_Task brief:_
Return each line of the items below that contains the word "click".

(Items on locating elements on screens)
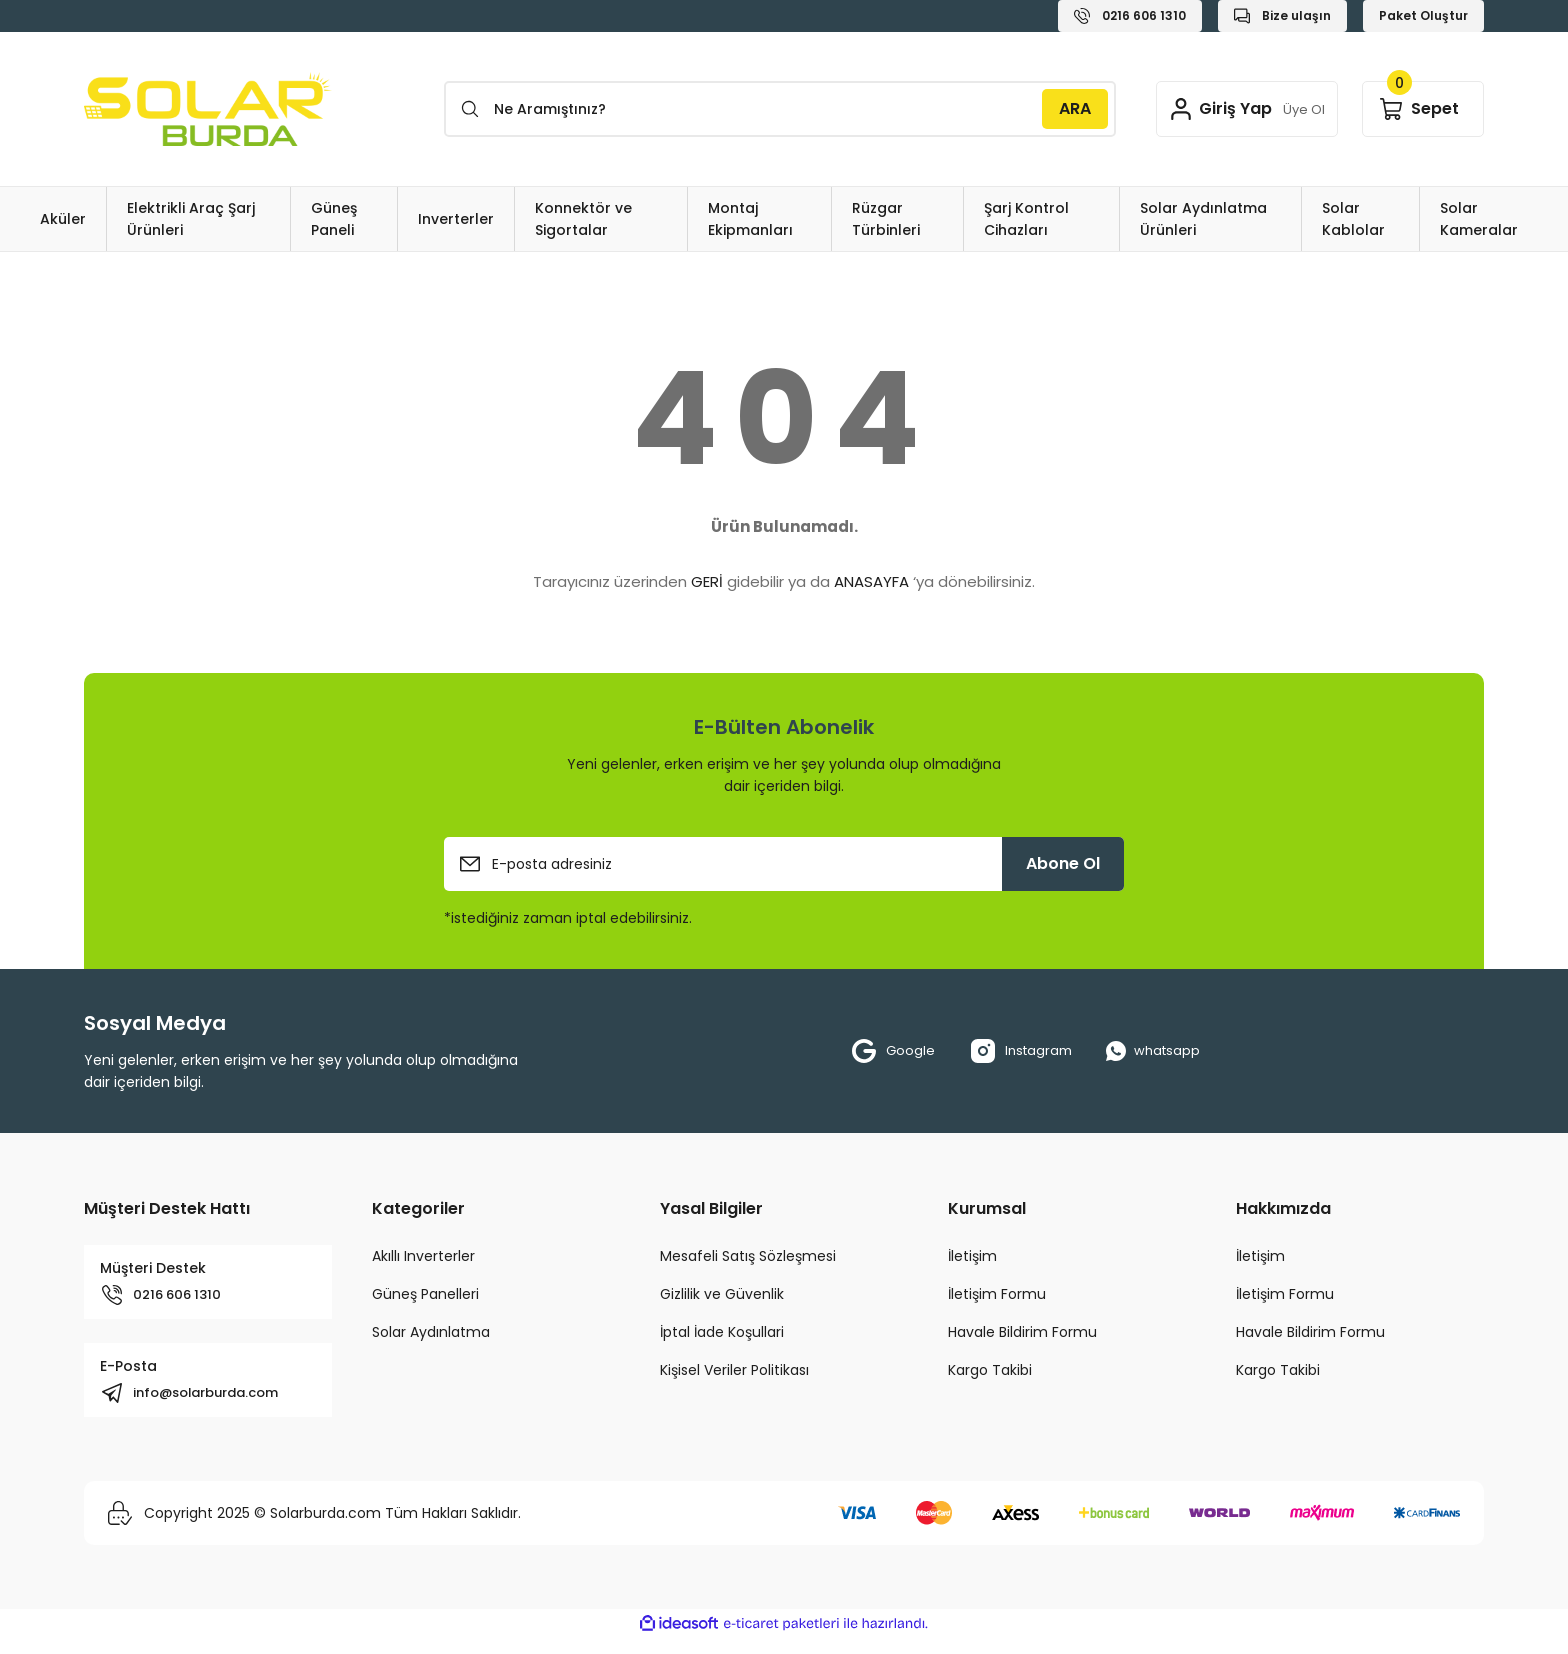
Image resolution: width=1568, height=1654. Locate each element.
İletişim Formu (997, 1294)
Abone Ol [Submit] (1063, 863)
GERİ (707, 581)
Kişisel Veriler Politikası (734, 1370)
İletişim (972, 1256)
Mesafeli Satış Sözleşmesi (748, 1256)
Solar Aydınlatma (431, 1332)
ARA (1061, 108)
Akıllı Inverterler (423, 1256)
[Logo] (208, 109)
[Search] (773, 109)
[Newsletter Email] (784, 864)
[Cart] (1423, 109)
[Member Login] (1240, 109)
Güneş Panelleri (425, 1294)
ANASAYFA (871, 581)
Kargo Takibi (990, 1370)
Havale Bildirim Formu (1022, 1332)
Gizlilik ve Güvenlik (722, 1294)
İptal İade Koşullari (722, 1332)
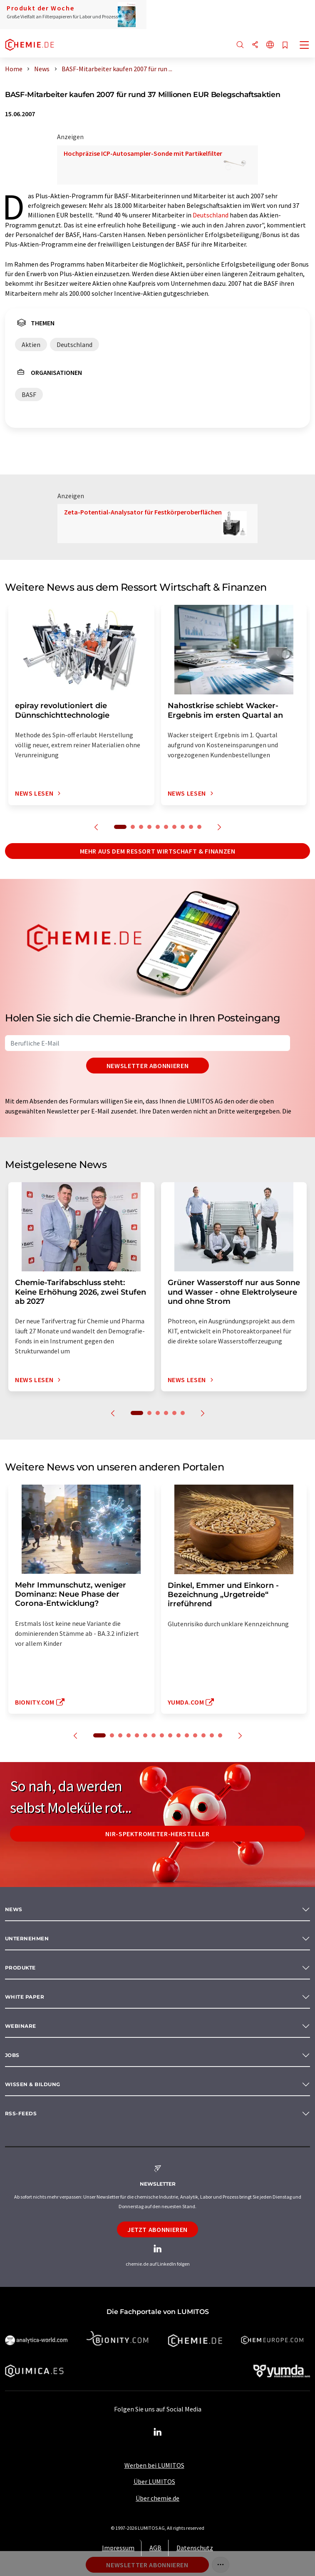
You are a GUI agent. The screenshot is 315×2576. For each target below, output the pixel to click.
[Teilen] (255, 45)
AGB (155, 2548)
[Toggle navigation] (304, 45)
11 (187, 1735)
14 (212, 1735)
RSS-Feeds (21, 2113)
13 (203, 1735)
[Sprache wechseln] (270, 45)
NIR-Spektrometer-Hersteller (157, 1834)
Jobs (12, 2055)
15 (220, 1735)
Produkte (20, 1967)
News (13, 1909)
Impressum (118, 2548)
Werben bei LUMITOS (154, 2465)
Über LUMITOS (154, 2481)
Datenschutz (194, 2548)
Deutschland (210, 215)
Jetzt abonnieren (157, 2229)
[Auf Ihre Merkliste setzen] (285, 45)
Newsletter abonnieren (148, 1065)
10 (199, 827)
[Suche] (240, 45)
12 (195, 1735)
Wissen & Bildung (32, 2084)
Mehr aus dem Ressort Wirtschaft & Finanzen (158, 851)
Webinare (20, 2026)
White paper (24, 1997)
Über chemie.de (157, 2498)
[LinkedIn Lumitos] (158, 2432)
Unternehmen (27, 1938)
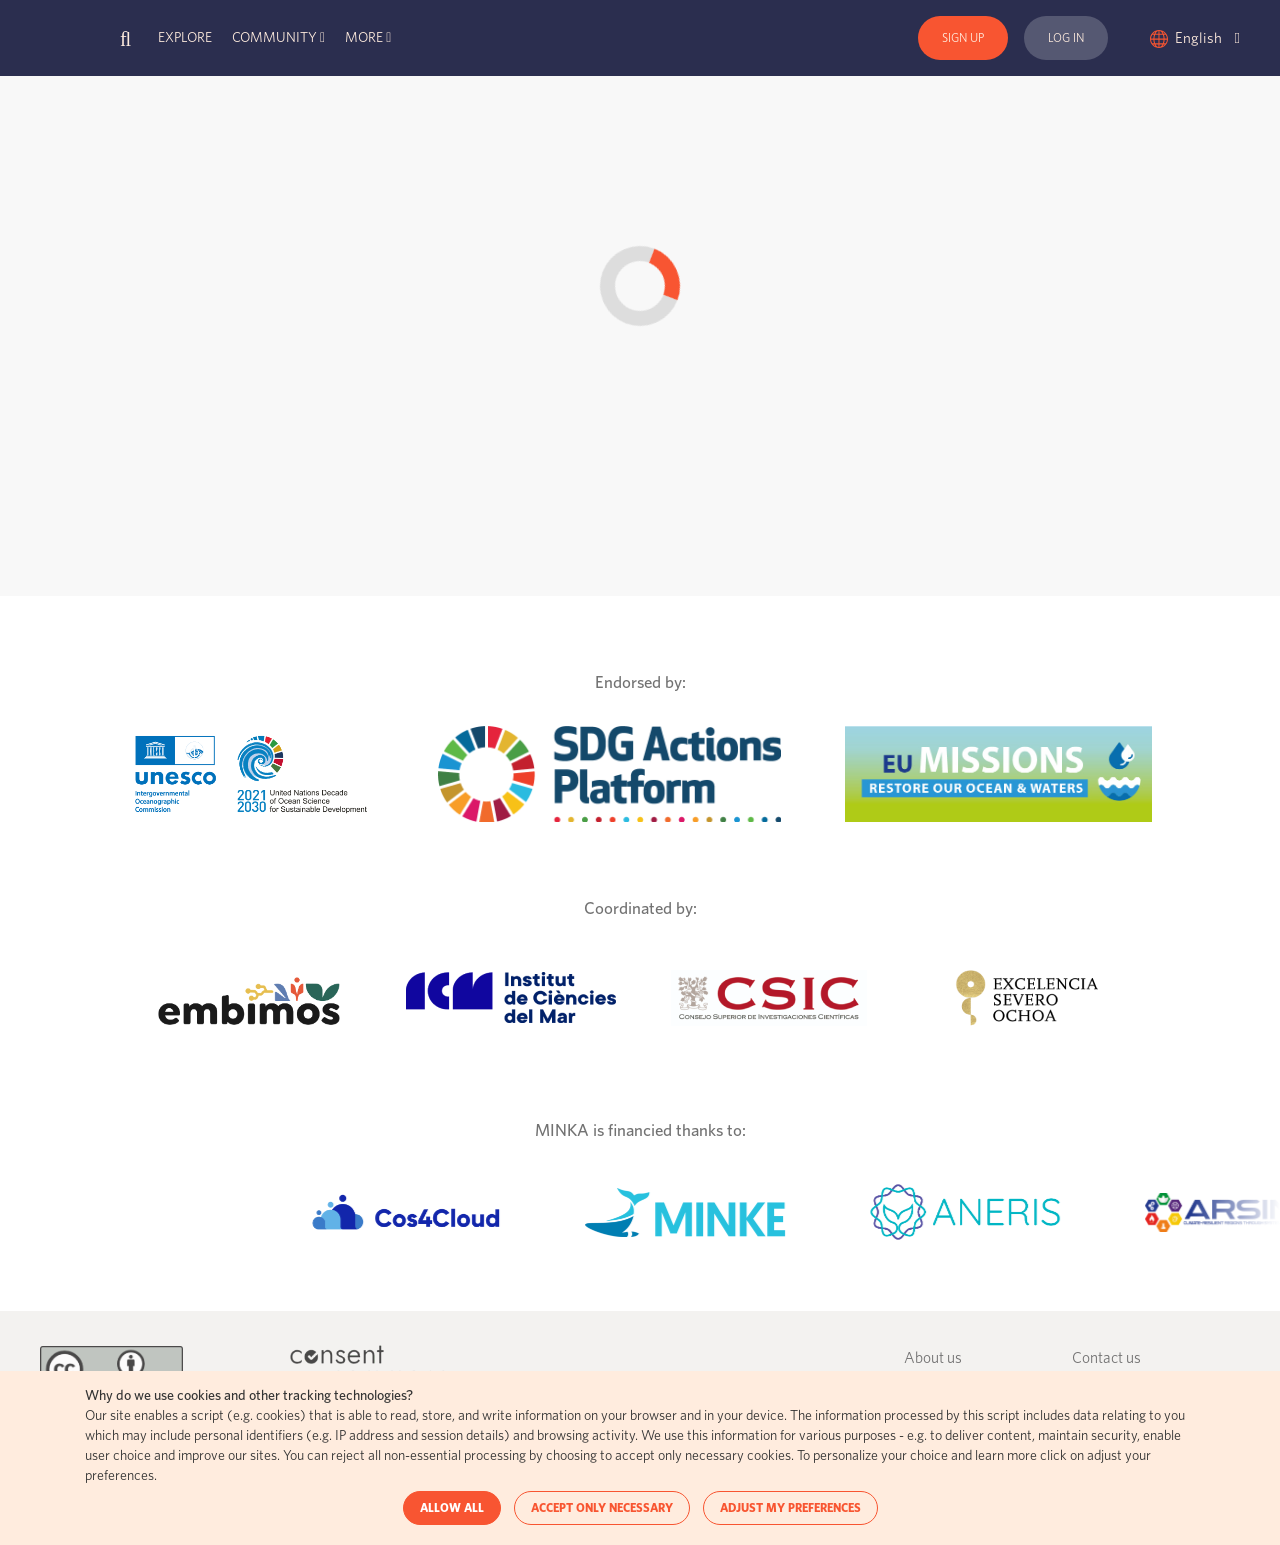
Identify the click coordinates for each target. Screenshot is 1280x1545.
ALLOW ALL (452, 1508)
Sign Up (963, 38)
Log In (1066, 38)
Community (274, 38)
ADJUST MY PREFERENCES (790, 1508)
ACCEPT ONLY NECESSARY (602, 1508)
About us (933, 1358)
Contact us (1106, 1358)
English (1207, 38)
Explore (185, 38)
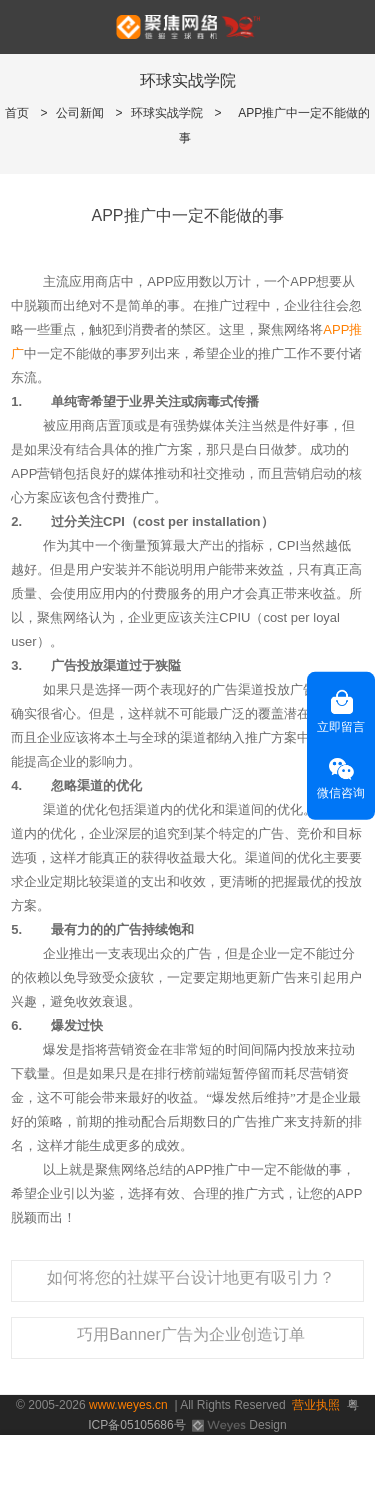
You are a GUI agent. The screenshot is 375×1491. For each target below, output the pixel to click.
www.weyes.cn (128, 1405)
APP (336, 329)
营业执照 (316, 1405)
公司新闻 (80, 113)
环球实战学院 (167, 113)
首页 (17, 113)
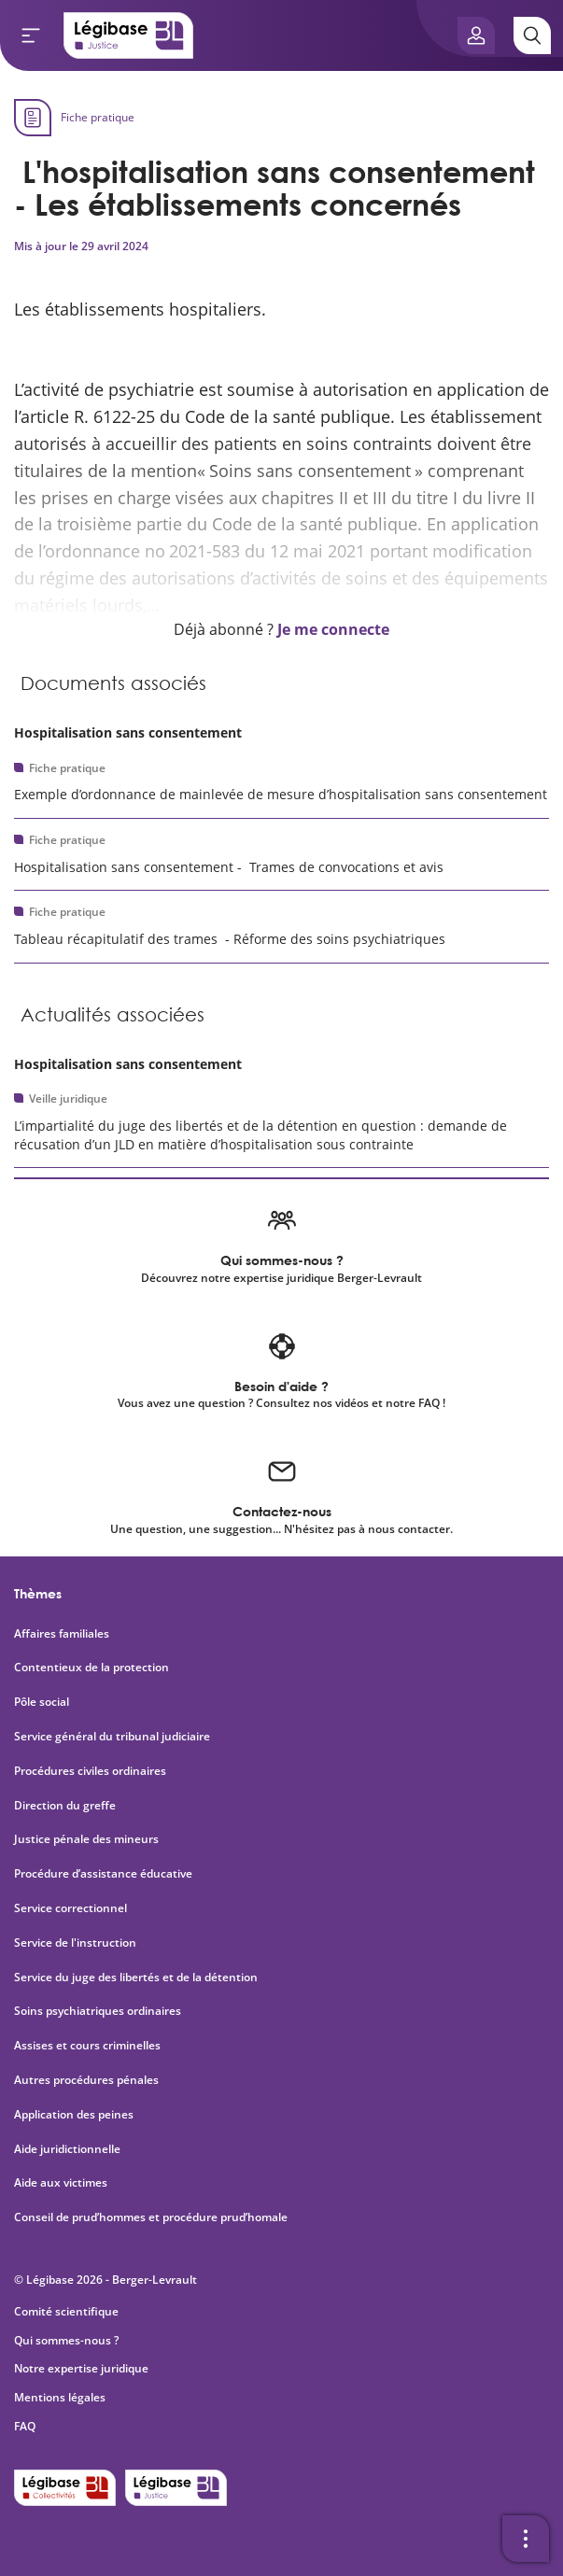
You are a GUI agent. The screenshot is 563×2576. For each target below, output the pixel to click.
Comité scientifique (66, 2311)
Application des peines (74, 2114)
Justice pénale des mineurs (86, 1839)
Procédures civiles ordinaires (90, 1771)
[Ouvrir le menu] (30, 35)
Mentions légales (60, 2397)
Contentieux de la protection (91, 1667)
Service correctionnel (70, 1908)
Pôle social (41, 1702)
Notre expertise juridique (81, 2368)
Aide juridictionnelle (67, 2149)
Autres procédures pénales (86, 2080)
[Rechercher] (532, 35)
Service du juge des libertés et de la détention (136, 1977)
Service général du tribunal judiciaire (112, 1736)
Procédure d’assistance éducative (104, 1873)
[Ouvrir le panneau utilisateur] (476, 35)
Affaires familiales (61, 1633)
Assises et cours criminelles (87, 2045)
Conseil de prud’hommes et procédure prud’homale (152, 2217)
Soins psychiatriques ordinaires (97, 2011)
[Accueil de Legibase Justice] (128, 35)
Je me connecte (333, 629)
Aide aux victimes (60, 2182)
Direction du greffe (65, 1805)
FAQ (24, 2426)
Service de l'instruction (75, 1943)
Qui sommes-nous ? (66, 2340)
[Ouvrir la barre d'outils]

_Full answer:_
You are a GUI agent. The screenshot is 315×2576. For each target below, output the pixel to click.
Identify the click coordinates for each target. Screenshot is 1280x1545.
You are a GUI agent. The screenshot is 375×1491. For each target below, output the pixel to click.
You are a GUI agent. The screenshot is 563×2576. For each target below, output the pixel to click.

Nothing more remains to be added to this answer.